Monday, November 10, 2008

Pitselle - My family's heritage recipe




Pizzelle (pit-sell-eh) - Pizzelle are a traditional cookie from the Abruzzi regionof Italy. They are thin wafer cookies that look almost like a waffle. The word pizelle means little, round, and flat.

For decades, blacksmiths forged pizzelle irons out of cast iron with a family crest or the name of the woman. These were passed down from generation to generation, just as a precious piece of jewelery.



According to an article from the Lonely Planet Publications on the Festival of the Snakes:

Legend has it that the mountainous and bucolic area around Abruzzo was once so infested by snakes that life tended to the short, sharp and brutal rather than the long and cheerful. The local shepherds, back in 700 BC, appealed to Apollo for help. His advice was to capture the snakes, domesticate them by draping them around his statue and then release them into the bush again.

Curiously, this seemed to work and the ritual has been replayed ever since. Somewhere along the way, however, the fickle mortals dumped the old Greek gods for the newish Christian gods and indulged in a bit of historical revisionism. Apollo became Saint Domenica and a few touches of modernity, like fireworks, were added to the ritual.

Celebrations begin on St Joseph's Day, 19 March, when the first snakes of the season are netted and caged. Two months later, on the first Thursday in May, the village is stirred by an 8am revelry call of fireworks, followed by a traditional mass. After the mass, the statue of Saint Domenica is hauled through the streets of Colcullo, where villagers drape the captured serpents, boa-like, around the stone neck of Saint Domenica.

This ritual and the procession is usually accompanied by a noisy band of villagers, barking dogs and merry-makers. At the edge of the village the squirming mass is released back into the bush and the villagers, so it is said, are immune from snake bites for another year.


Today, pizzelles continue to be revered and celebrated at feasts. In the small Abruzzi town of Salle, they honor a 12th century monk named Beato Roberto. Celebrants attach pizzelle to tree branches and proceed down the street with them.

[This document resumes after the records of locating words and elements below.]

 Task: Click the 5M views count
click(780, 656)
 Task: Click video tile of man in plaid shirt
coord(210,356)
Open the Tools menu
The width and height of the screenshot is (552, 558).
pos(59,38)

Although my mother still uses her pizzelle iron (a cherished heirloom she brought with her from the old country when she immigrated to Canada in the 1950's, I prefer to use a modern, electronic model.



From the youngest to the oldest, I have yet to meet the person who did not like a pizzelle. During Christmas and Easter and other family get togethers, I see that they are the very first cookie to disappear from the cookie platter.

Here is my favourite pizzelle recipe, handed down through my Abruzzese mother and her mother and grandmother before her:

6 eggs
6 cups all purpose flour
2 cups sugar
3 teaspoons pure anise extract or a few drops of pure anise oil
1 cup melted butter or oil
4 tablespoons baking powder

Beat eggs and sugar. Add cooled melted butter or margarine, and anise extract. Sift flour and baking powder and add to egg mixture. Batter will have a dough like consistency. Form into 1 inch balls and place on the grids in the pizzelle baker. This will make about 150 small pizzelle.